*Task*. Write the records between the lines holding "Where should I click to: Open" and "tap(602, 364)", inclusive, as a JSON list of strings, one per line, skipping blank lines. Leave the pictures out.

======== Data listing ========

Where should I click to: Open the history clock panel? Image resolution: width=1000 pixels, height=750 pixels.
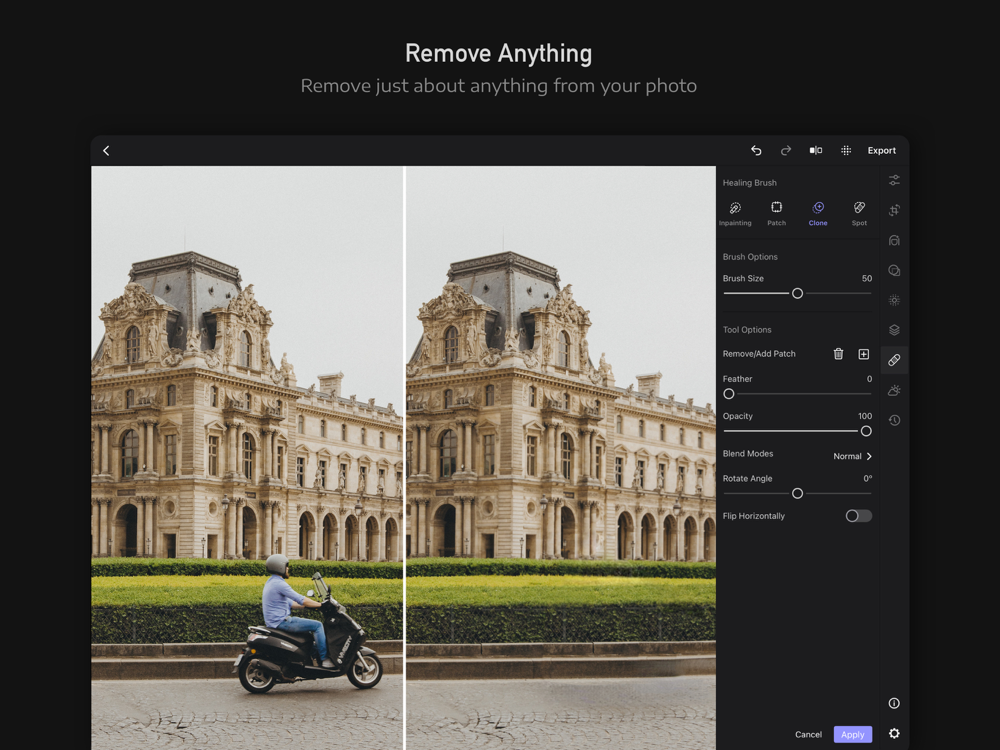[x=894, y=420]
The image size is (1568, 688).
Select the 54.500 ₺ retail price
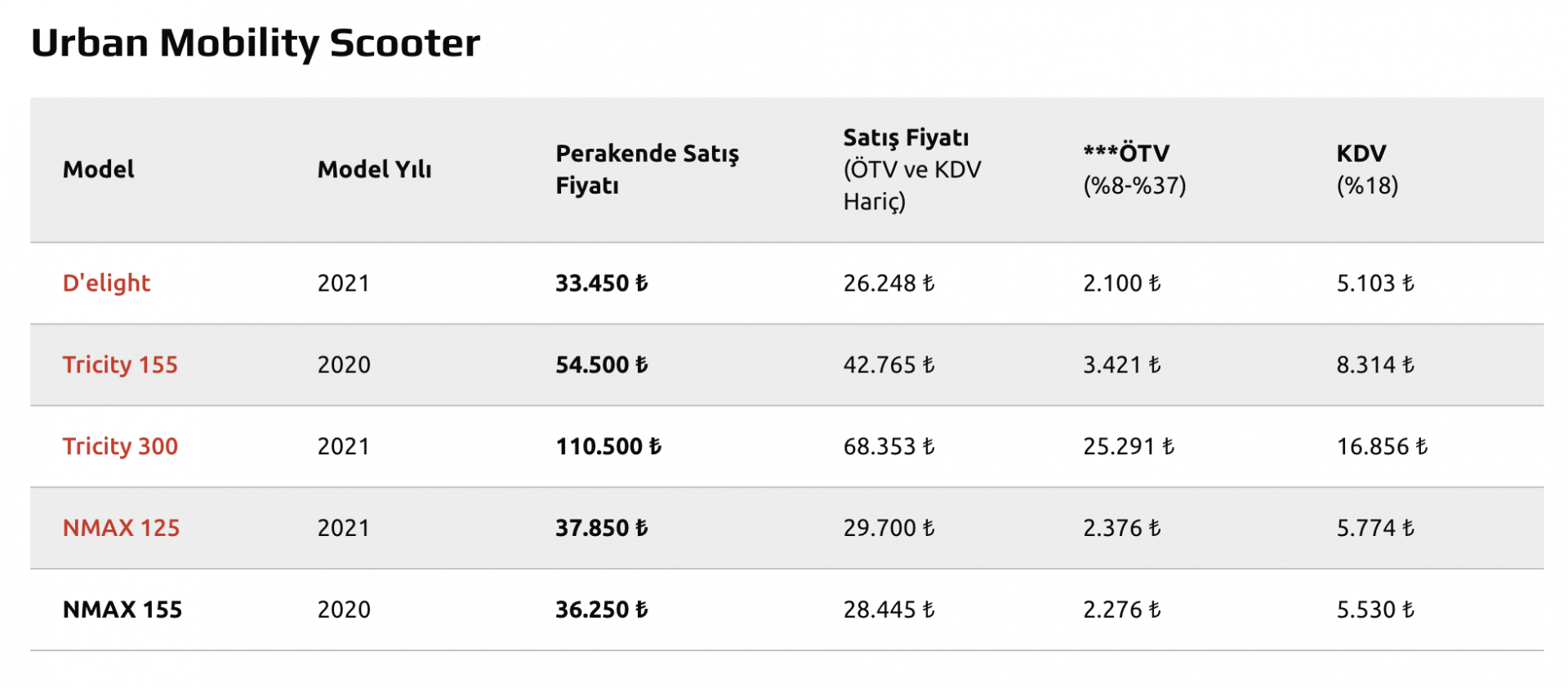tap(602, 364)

========
======== Data listing ========

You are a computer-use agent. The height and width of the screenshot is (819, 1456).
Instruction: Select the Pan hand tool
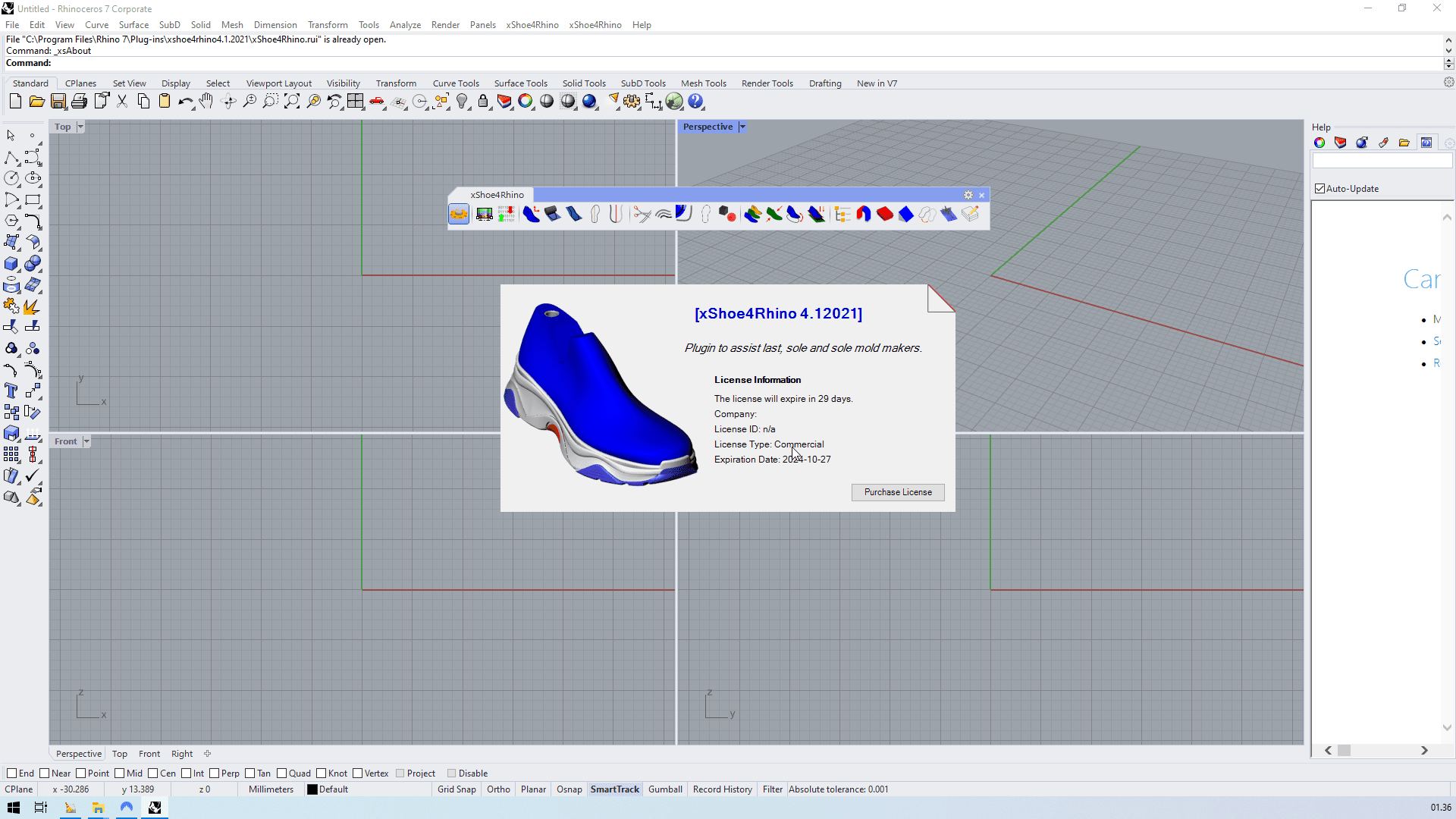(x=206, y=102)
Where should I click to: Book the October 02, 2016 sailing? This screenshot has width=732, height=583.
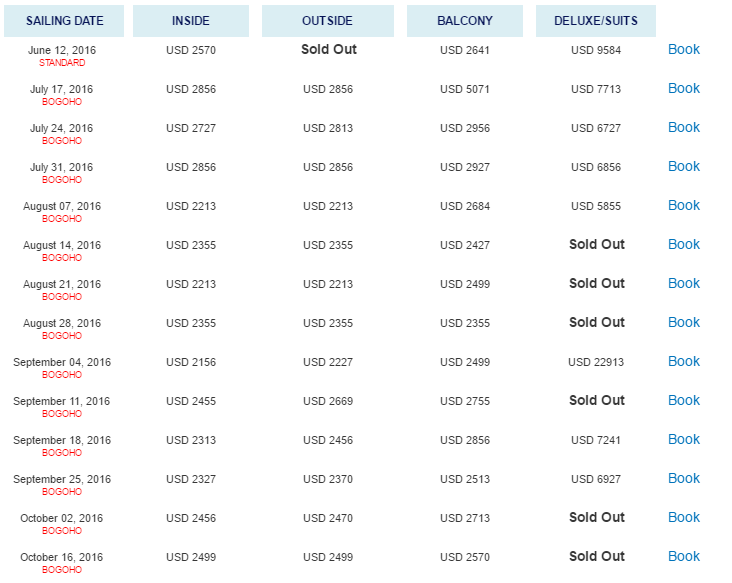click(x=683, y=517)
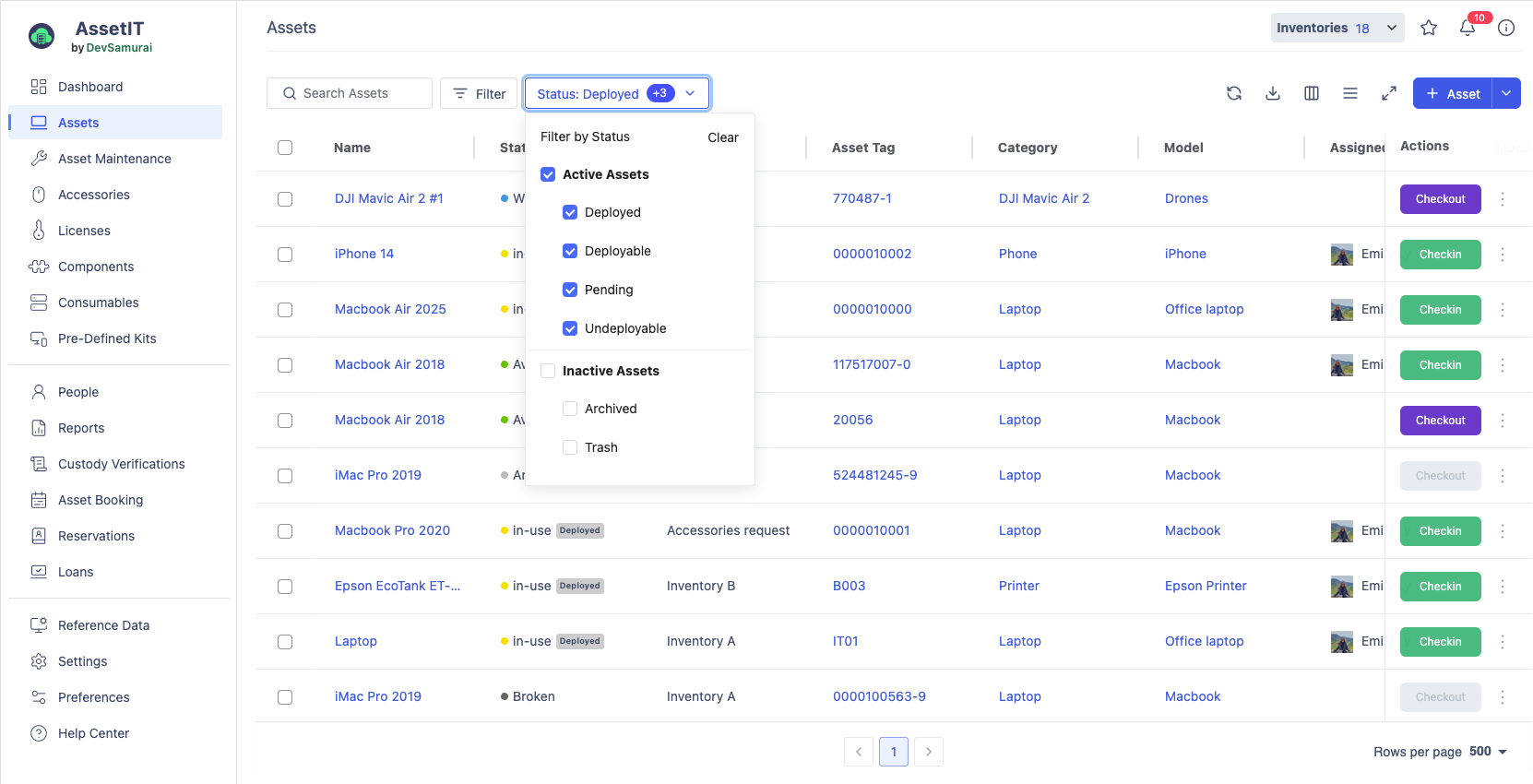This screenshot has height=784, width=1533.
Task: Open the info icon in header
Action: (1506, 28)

========
======== Data listing ========

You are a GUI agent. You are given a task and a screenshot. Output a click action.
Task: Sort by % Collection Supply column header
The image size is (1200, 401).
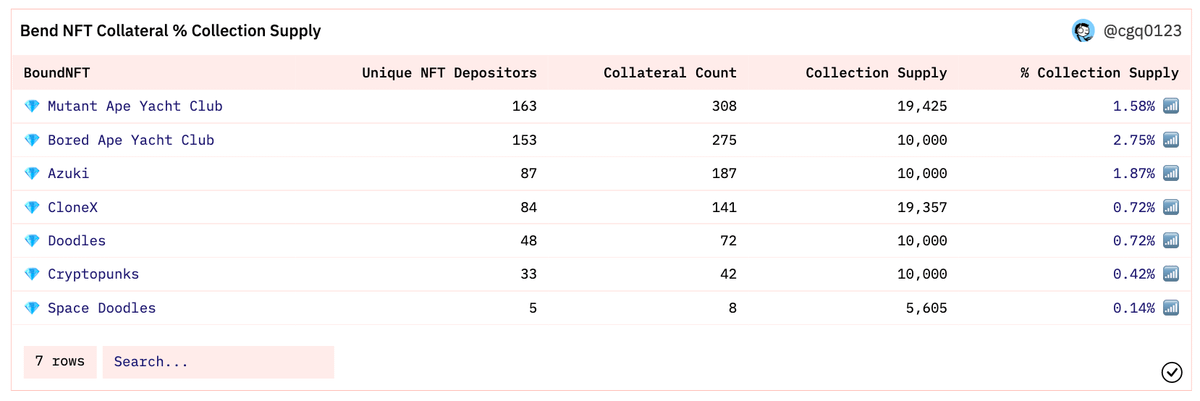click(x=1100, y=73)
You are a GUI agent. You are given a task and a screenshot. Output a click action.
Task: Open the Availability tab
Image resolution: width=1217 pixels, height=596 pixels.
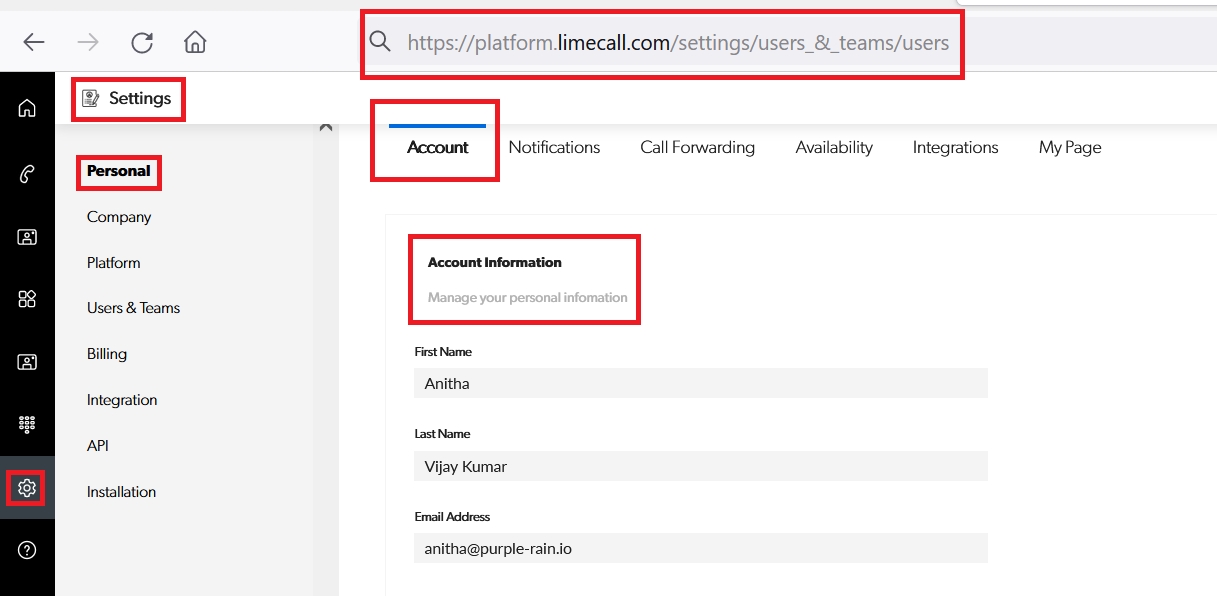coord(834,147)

========

*Result of this exercise*.
[
  "Where should I click to: Open the history clock panel? Image resolution: width=1000 pixels, height=750 pixels.",
  "[x=894, y=420]",
  "The image size is (1568, 688).",
  "Select the 54.500 ₺ retail price",
  "tap(602, 364)"
]